Offret - Зверь Review
- Steven Hooke
- Jun 6, 2020
- 2 min read
Updated: Jul 2, 2020

I have made mention a number of times the underground music scene quietly building in some of the coldest reaches of Russia.
Over the past few years, a number of bands have exploded out of the country, pulling the fabric of black metal apart, either through the way of angry, frenetic, gut-shredding blackened hardcore from the likes of Supruga or Morokh, or through thunderous, bone-rattling post-black metal, in the shape of Somn, Trna, Olhava and Show Me a Dinosaur. As the two burgeoning scenes grow, it was only a matter of time before an act would expand the genre further, and find common ground between the two.

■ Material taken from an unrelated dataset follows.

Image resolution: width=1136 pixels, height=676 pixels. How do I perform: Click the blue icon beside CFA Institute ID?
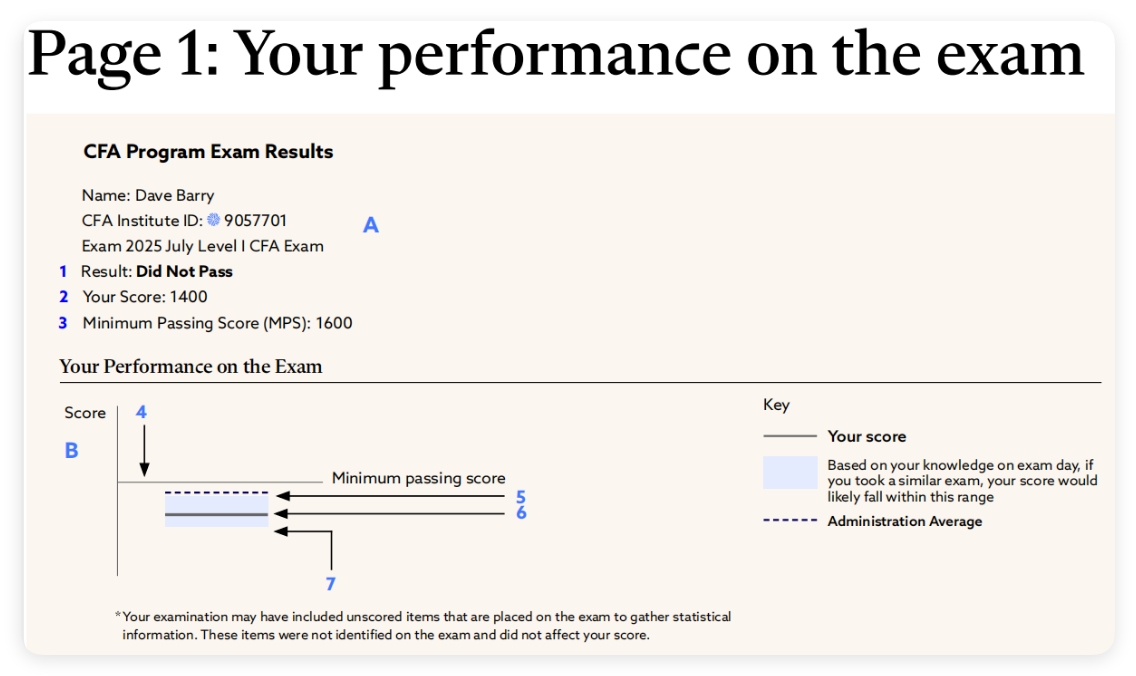213,220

That act is Offret. Initially a one-man project from Nizhny Novgorod-based musician Andrey Prokofiev, it has since expanded to include bandmates Maxim Emelyanov and Alexey Petrov, culminating in the doom-ladened, explosive body of work known as Зверь (which I've been reliably informed means "The Beast").
The title track opener explodes in with black metal's searing searing tremolo riffs, undertoned by the dirgy, haze-riddled rhythm section that has become synonymous with the scene. The slow decrease in speed evolves the song into an industrial wasteland of war drums and filthy bass guitar.
The album's atmospheric side starts to peak its head from track 3 with the interlude track "Данакиль" (meaning "Danakil" and is itself preceded by the wonderful "Огонь"/"Flames"). Sombre orchestration soon morphs into ambient noise, setting up for the foreboding "Любовь" ("Love"), a slow burner that represents the image of how Offret wants to be seen. Featuring Ksenia of Supruga, the production on the song straddles a delicate, fine line, washing each instrument track into a wall of harsh noise, but all the while, still hearing the droning riffs and the blasts of drums.
As the rest of the album continues, "Тень" ("The Shadow") is a dark blast of latter-day Anaal Nathrakh-inspired riffs, soundtracking dark, cryptic lyrics of emptiness, with shrilling guitar parts that line-up alongside Behemoth at their most theatrical.
The album ends with the one-two of the droning ambience in interlude track "Алтарь" ("Altar") and "Наследники" ("The Inheritors"), and a dark folk finale that sits on the same dark and spooky shelf as Sweden's Shining in their acoustic moments (see "Mot Aokigahara" or "In the Cold Light of Morning" from their latest album).
Whilst it does bring me sadness not being able to practise my Russian pronunciation in these written word times, Зверь has served up a dark yet glorious banquet of atmospheric and extreme metal. English translations of lyrics offer a new side of the album, showing that the rabid onslaught you are listening to are commentaries of fear, human struggles and violence that stand alone in their own right, but take on a new face in current day affairs.
Offret then sits comfortably amongst their peers, adding another layer to the ever-growing pit of glorious evil emanating from Mother Russia.